[DIRECTIVE] Repeat the records word for word, from the line that contains "The height and width of the screenshot is (408, 726)." through the end of the records, leaving the pictures out of your answer.

[RECORDS SHOWN]
=======
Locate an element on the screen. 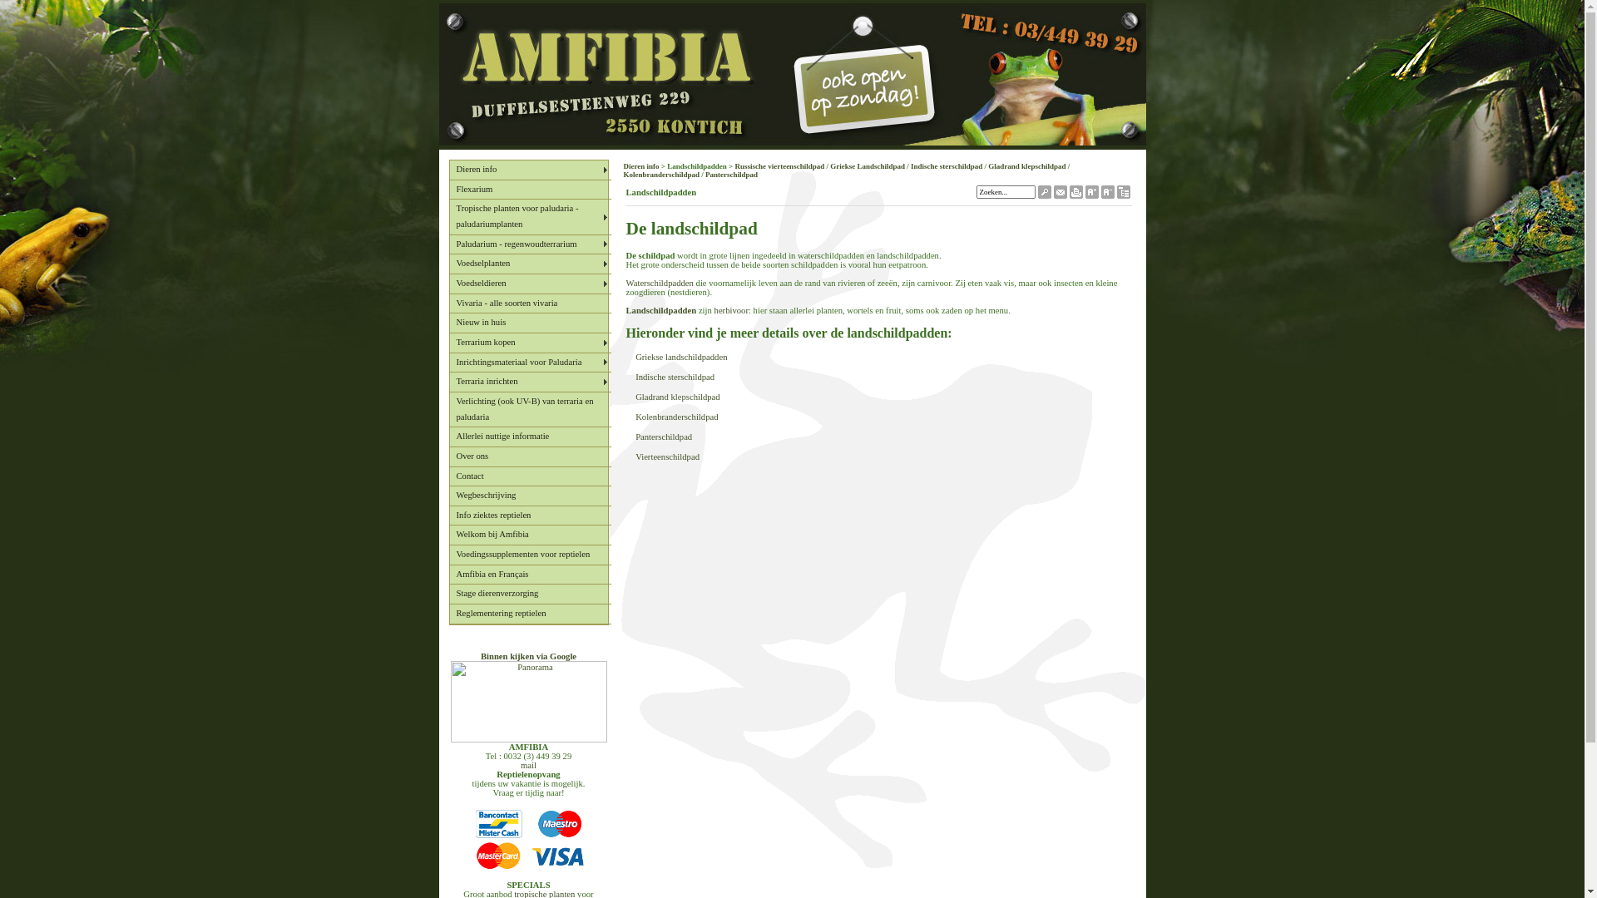 The width and height of the screenshot is (1597, 898). 'Voedingssupplementen voor reptielen' is located at coordinates (529, 555).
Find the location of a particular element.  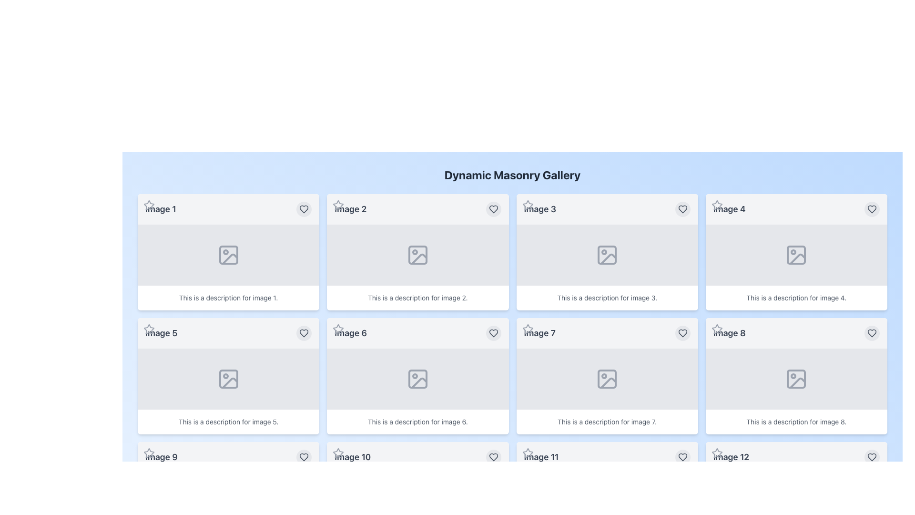

the image card containing the text label located in the first row, second card from the left by clicking on it is located at coordinates (350, 209).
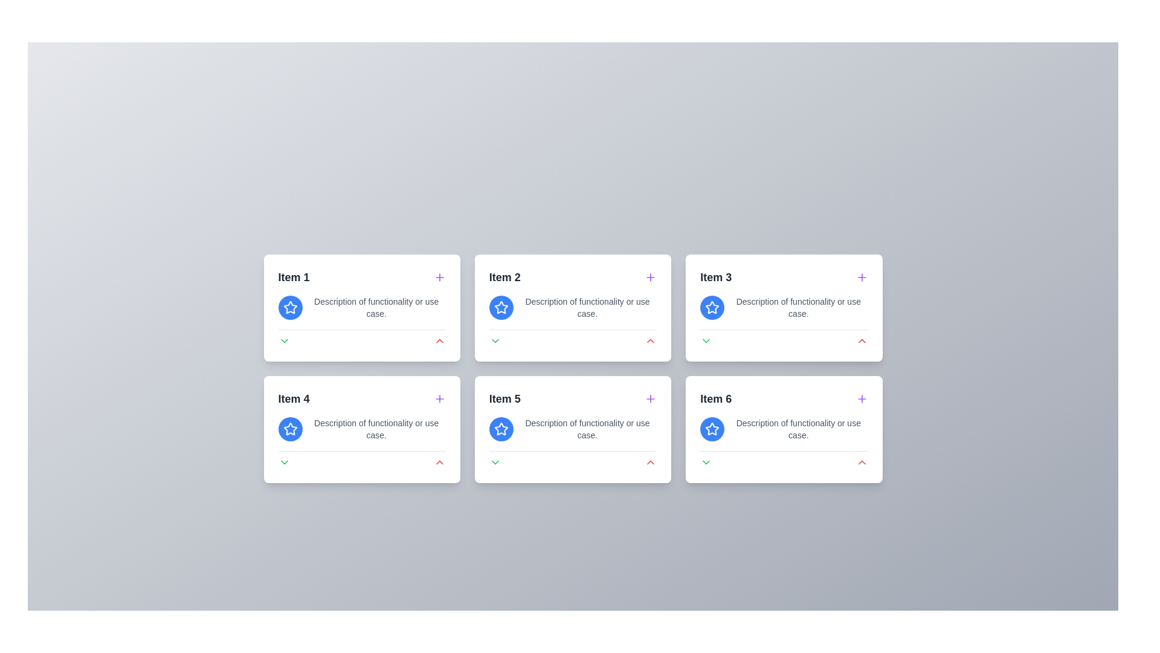  I want to click on the text label that says 'Description of functionality or use case.' located under the star icon within the card labeled 'Item 6', so click(798, 428).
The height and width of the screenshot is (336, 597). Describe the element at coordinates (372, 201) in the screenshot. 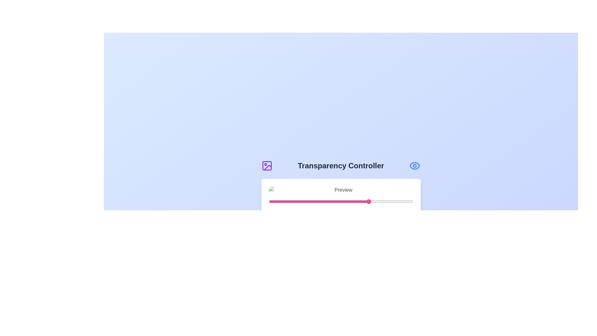

I see `the transparency slider to 72%` at that location.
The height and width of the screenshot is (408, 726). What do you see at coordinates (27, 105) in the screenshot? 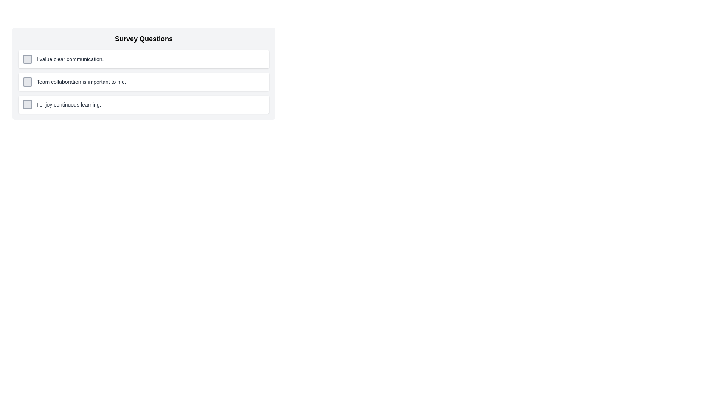
I see `the checkbox with a light gray background and darker gray border, located to the left of the text 'I enjoy continuous learning.'` at bounding box center [27, 105].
=======
[CORRECT ANSWER]
The height and width of the screenshot is (408, 726). What do you see at coordinates (27, 105) in the screenshot? 
I see `the checkbox with a light gray background and darker gray border, located to the left of the text 'I enjoy continuous learning.'` at bounding box center [27, 105].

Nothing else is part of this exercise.